Saved data entries:
<<<<
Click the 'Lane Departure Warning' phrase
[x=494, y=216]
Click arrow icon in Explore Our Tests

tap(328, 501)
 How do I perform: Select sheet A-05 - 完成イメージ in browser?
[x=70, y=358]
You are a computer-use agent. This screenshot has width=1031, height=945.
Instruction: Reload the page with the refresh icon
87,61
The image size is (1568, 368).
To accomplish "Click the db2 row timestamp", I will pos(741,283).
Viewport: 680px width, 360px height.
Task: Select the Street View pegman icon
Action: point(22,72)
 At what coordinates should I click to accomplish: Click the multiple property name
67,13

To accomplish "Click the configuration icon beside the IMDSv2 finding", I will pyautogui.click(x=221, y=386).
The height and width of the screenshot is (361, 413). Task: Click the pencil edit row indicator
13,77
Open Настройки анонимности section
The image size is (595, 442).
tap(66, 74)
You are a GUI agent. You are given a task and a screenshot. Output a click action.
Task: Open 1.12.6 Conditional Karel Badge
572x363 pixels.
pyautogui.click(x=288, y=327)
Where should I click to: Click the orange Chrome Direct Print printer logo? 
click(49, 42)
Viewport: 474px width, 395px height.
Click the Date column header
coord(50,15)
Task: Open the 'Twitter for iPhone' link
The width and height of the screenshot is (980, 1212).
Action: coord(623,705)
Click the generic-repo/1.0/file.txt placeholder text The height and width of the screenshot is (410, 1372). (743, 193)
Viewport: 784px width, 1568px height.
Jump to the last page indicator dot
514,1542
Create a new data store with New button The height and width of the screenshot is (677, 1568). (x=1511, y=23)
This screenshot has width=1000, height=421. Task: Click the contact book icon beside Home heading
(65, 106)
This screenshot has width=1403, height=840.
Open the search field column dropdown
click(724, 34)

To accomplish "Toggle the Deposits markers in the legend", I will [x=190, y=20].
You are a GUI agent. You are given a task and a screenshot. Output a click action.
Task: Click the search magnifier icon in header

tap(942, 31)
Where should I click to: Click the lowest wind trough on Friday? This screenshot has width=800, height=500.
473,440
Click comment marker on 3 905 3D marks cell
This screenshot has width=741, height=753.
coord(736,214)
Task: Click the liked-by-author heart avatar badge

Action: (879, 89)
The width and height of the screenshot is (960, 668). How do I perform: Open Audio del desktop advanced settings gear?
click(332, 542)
>>>>
YOUR ASSIGNMENT ▸
The records above must be output exactly, in full.

THE COMPLETED TASK ▸
Click the 'Lane Departure Warning' phrase
[x=494, y=216]
Click arrow icon in Explore Our Tests

tap(328, 501)
 How do I perform: Select sheet A-05 - 完成イメージ in browser?
[x=70, y=358]
You are a computer-use agent. This screenshot has width=1031, height=945.
Instruction: Reload the page with the refresh icon
87,61
The image size is (1568, 368).
To accomplish "Click the db2 row timestamp", I will pos(741,283).
Viewport: 680px width, 360px height.
Task: Select the Street View pegman icon
Action: point(22,72)
 At what coordinates should I click to accomplish: Click the multiple property name
67,13

To accomplish "Click the configuration icon beside the IMDSv2 finding", I will pyautogui.click(x=221, y=386).
The height and width of the screenshot is (361, 413). Task: Click the pencil edit row indicator
13,77
Open Настройки анонимности section
The image size is (595, 442).
tap(66, 74)
You are a GUI agent. You are given a task and a screenshot. Output a click action.
Task: Open 1.12.6 Conditional Karel Badge
572x363 pixels.
pyautogui.click(x=288, y=327)
Where should I click to: Click the orange Chrome Direct Print printer logo? 
click(49, 42)
Viewport: 474px width, 395px height.
Click the Date column header
coord(50,15)
Task: Open the 'Twitter for iPhone' link
The width and height of the screenshot is (980, 1212).
Action: coord(623,705)
Click the generic-repo/1.0/file.txt placeholder text The height and width of the screenshot is (410, 1372). (743, 193)
Viewport: 784px width, 1568px height.
Jump to the last page indicator dot
514,1542
Create a new data store with New button The height and width of the screenshot is (677, 1568). (x=1511, y=23)
This screenshot has width=1000, height=421. Task: Click the contact book icon beside Home heading
(65, 106)
This screenshot has width=1403, height=840.
Open the search field column dropdown
click(724, 34)

To accomplish "Toggle the Deposits markers in the legend", I will [x=190, y=20].
You are a GUI agent. You are given a task and a screenshot. Output a click action.
Task: Click the search magnifier icon in header

tap(942, 31)
Where should I click to: Click the lowest wind trough on Friday? This screenshot has width=800, height=500.
473,440
Click comment marker on 3 905 3D marks cell
This screenshot has width=741, height=753.
coord(736,214)
Task: Click the liked-by-author heart avatar badge

Action: (879, 89)
The width and height of the screenshot is (960, 668). How do I perform: Open Audio del desktop advanced settings gear?
click(332, 542)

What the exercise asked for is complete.